+++ INPUT DATA
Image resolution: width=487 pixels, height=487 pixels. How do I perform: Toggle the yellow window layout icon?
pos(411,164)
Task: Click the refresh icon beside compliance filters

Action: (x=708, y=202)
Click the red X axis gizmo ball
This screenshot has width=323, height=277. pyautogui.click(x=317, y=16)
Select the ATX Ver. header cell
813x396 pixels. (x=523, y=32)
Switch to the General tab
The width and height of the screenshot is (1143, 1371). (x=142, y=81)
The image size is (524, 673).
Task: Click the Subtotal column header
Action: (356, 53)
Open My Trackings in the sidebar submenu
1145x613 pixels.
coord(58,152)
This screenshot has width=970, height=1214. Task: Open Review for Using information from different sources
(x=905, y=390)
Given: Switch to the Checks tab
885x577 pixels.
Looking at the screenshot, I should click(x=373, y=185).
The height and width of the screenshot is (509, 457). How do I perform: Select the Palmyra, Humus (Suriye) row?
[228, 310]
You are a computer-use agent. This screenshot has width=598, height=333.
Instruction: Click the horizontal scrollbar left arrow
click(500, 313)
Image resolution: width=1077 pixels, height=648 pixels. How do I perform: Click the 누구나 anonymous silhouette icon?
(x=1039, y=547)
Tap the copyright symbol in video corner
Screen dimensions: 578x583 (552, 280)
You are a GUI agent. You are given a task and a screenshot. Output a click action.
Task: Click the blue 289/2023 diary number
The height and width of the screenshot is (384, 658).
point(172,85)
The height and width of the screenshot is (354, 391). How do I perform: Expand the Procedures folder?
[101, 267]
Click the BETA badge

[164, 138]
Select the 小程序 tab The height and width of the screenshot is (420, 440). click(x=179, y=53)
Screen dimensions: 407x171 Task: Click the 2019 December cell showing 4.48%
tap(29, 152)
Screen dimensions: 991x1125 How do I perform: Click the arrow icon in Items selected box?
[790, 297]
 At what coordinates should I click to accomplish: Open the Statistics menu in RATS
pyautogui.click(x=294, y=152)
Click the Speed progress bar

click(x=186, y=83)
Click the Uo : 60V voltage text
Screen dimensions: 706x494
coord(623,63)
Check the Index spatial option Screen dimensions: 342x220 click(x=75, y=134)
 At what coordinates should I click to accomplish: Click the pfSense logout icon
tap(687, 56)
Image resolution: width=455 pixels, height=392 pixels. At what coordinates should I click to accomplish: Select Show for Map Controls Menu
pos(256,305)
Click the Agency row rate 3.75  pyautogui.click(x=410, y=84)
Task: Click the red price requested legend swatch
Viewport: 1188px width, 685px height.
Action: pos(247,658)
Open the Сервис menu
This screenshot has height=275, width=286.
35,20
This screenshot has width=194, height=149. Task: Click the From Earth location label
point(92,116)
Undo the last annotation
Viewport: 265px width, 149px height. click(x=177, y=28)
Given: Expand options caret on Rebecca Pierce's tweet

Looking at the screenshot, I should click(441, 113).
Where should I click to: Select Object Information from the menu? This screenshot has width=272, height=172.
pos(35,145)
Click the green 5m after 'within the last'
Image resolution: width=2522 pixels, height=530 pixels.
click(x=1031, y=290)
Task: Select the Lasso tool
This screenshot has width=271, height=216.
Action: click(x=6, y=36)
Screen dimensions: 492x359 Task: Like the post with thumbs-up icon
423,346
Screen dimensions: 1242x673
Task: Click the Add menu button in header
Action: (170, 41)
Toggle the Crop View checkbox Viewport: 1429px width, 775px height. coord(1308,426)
++++++
▶ **DIRECTIONS**:
Output a faithful copy of every entry, keeping each line as written.

▶ **FINAL ANSWER**:
Image resolution: width=487 pixels, height=487 pixels. How do I perform: Toggle the yellow window layout icon?
pos(411,164)
Task: Click the refresh icon beside compliance filters

Action: (x=708, y=202)
Click the red X axis gizmo ball
This screenshot has width=323, height=277. pyautogui.click(x=317, y=16)
Select the ATX Ver. header cell
813x396 pixels. (x=523, y=32)
Switch to the General tab
The width and height of the screenshot is (1143, 1371). (x=142, y=81)
The image size is (524, 673).
Task: Click the Subtotal column header
Action: (356, 53)
Open My Trackings in the sidebar submenu
1145x613 pixels.
coord(58,152)
This screenshot has width=970, height=1214. Task: Open Review for Using information from different sources
(x=905, y=390)
Given: Switch to the Checks tab
885x577 pixels.
Looking at the screenshot, I should click(x=373, y=185).
The height and width of the screenshot is (509, 457). How do I perform: Select the Palmyra, Humus (Suriye) row?
[228, 310]
You are a computer-use agent. This screenshot has width=598, height=333.
Instruction: Click the horizontal scrollbar left arrow
click(500, 313)
Image resolution: width=1077 pixels, height=648 pixels. How do I perform: Click the 누구나 anonymous silhouette icon?
(x=1039, y=547)
Tap the copyright symbol in video corner
Screen dimensions: 578x583 (552, 280)
You are a GUI agent. You are given a task and a screenshot. Output a click action.
Task: Click the blue 289/2023 diary number
The height and width of the screenshot is (384, 658).
point(172,85)
The height and width of the screenshot is (354, 391). How do I perform: Expand the Procedures folder?
[101, 267]
Click the BETA badge

[164, 138]
Select the 小程序 tab The height and width of the screenshot is (420, 440). click(x=179, y=53)
Screen dimensions: 407x171 Task: Click the 2019 December cell showing 4.48%
tap(29, 152)
Screen dimensions: 991x1125 How do I perform: Click the arrow icon in Items selected box?
[790, 297]
 At what coordinates should I click to accomplish: Open the Statistics menu in RATS
pyautogui.click(x=294, y=152)
Click the Speed progress bar

click(x=186, y=83)
Click the Uo : 60V voltage text
Screen dimensions: 706x494
coord(623,63)
Check the Index spatial option Screen dimensions: 342x220 click(x=75, y=134)
 At what coordinates should I click to accomplish: Click the pfSense logout icon
tap(687, 56)
Image resolution: width=455 pixels, height=392 pixels. At what coordinates should I click to accomplish: Select Show for Map Controls Menu
pos(256,305)
Click the Agency row rate 3.75  pyautogui.click(x=410, y=84)
Task: Click the red price requested legend swatch
Viewport: 1188px width, 685px height.
Action: pos(247,658)
Open the Сервис menu
This screenshot has height=275, width=286.
35,20
This screenshot has width=194, height=149. Task: Click the From Earth location label
point(92,116)
Undo the last annotation
Viewport: 265px width, 149px height. click(x=177, y=28)
Given: Expand options caret on Rebecca Pierce's tweet

Looking at the screenshot, I should click(441, 113).
Where should I click to: Select Object Information from the menu? This screenshot has width=272, height=172.
pos(35,145)
Click the green 5m after 'within the last'
Image resolution: width=2522 pixels, height=530 pixels.
click(x=1031, y=290)
Task: Select the Lasso tool
This screenshot has width=271, height=216.
Action: click(x=6, y=36)
Screen dimensions: 492x359 Task: Like the post with thumbs-up icon
423,346
Screen dimensions: 1242x673
Task: Click the Add menu button in header
Action: (170, 41)
Toggle the Crop View checkbox Viewport: 1429px width, 775px height. coord(1308,426)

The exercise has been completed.